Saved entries
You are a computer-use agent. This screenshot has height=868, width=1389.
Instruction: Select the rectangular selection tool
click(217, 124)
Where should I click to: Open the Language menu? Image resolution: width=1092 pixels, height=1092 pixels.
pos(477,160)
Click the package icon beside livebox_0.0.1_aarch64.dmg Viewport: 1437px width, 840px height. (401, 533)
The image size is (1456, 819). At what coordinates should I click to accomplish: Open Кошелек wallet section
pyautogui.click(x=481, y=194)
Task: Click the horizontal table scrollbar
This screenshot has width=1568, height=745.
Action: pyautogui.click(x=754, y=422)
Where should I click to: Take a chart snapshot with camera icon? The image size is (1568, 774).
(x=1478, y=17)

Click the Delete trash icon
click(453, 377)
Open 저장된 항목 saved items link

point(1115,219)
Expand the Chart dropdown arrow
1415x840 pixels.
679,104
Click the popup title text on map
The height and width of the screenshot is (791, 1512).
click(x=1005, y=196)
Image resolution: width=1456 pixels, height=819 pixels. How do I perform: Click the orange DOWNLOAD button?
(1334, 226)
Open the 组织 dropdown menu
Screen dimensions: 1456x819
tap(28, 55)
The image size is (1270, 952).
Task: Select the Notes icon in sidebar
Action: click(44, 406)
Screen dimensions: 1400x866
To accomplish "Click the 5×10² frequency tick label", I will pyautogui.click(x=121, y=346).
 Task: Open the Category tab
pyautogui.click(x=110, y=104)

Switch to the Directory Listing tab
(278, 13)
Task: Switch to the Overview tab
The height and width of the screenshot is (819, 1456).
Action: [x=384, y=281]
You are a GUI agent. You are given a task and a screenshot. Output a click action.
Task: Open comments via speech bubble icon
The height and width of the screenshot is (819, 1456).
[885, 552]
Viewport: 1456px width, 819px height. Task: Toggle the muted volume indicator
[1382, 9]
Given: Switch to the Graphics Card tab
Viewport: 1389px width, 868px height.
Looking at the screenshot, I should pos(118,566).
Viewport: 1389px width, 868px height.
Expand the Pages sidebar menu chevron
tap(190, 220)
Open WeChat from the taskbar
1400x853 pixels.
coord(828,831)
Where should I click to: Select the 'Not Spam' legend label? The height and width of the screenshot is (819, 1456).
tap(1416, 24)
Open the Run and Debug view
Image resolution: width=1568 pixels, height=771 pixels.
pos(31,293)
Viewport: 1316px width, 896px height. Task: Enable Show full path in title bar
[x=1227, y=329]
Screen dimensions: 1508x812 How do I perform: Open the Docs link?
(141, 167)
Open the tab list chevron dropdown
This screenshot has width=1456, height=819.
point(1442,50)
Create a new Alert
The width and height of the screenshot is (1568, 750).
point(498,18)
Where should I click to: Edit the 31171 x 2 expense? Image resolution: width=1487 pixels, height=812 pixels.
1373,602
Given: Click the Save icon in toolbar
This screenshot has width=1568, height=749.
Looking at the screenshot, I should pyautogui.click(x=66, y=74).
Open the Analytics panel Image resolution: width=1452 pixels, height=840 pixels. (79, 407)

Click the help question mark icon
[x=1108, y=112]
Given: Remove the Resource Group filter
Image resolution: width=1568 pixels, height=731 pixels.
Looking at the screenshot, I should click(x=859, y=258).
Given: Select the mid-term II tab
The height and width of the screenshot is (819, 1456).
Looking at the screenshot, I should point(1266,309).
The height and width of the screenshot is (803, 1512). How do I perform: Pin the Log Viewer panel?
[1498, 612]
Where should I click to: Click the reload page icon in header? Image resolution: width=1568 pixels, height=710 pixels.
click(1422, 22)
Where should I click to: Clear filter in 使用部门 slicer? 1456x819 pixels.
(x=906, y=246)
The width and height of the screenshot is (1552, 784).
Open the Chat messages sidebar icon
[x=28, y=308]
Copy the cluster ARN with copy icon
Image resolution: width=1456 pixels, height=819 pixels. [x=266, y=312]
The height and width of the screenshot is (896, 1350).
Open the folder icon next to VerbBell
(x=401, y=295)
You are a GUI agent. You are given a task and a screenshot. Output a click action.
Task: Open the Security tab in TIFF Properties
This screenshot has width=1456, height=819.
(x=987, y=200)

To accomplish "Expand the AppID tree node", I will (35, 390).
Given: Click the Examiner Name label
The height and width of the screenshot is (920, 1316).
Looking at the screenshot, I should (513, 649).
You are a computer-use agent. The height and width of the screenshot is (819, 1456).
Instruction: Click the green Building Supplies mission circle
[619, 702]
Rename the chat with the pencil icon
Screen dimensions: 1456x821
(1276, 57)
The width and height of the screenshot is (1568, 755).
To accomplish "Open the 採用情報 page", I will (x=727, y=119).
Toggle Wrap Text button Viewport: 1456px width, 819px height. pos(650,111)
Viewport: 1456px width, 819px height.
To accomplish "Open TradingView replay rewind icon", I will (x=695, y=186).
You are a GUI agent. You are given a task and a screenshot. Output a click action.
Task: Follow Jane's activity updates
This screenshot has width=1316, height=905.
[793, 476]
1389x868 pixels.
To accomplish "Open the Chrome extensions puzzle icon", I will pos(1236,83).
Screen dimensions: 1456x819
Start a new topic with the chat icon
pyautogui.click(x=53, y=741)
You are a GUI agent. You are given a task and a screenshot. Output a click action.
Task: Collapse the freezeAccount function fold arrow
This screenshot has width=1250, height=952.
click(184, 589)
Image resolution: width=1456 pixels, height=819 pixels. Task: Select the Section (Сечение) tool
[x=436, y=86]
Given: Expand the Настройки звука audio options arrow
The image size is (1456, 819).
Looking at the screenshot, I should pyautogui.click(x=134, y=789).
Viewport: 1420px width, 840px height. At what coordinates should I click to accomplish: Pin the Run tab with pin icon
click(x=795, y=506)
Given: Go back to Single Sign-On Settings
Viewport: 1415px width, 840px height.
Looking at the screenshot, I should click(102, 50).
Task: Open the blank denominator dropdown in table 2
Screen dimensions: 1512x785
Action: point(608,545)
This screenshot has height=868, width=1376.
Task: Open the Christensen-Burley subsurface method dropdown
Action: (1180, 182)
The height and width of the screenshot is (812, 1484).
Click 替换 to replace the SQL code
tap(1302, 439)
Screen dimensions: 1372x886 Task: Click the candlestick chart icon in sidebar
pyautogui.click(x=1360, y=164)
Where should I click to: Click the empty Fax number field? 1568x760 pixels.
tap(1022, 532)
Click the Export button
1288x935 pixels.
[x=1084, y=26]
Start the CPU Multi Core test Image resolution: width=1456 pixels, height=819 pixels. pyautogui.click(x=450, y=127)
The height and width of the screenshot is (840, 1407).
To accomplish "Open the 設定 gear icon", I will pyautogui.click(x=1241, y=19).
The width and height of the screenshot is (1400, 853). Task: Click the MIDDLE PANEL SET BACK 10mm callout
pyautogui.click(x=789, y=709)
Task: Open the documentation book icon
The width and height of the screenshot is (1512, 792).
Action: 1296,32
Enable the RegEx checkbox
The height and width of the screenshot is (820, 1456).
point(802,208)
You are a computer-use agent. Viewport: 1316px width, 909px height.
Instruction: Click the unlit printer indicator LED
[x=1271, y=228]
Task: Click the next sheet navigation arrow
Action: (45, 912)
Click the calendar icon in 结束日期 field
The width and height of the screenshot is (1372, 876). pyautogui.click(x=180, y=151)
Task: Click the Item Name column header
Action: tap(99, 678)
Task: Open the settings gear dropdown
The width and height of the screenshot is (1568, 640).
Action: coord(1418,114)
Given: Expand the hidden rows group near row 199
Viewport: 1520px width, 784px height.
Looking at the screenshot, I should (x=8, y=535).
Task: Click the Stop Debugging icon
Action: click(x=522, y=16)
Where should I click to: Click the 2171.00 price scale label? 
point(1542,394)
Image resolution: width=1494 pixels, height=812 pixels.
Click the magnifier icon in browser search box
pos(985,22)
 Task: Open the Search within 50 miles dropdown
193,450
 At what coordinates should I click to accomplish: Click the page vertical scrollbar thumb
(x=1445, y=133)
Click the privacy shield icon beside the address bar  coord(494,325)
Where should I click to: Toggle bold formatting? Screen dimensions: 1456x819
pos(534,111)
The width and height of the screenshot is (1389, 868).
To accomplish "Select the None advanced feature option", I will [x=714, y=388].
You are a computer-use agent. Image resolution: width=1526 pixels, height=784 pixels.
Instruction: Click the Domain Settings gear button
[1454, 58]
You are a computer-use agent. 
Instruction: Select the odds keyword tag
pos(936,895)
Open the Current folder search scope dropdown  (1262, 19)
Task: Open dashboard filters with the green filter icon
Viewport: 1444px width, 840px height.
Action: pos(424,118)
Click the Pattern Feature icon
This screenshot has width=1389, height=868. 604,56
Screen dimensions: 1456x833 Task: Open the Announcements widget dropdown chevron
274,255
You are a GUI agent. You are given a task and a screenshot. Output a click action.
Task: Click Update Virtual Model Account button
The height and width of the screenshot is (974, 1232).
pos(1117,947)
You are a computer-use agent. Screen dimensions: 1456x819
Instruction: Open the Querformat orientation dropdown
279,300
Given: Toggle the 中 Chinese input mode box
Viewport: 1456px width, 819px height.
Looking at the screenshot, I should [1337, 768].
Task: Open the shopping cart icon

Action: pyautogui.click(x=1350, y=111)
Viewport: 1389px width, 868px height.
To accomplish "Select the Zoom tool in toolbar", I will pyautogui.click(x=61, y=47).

ASSIGNMENT: Copy out every line from the data above that has "toolbar" in it.

WRITTEN ANSWER:
Given: Click the Save icon in toolbar
To accomplish "Select the Zoom tool in toolbar", I will pyautogui.click(x=61, y=47).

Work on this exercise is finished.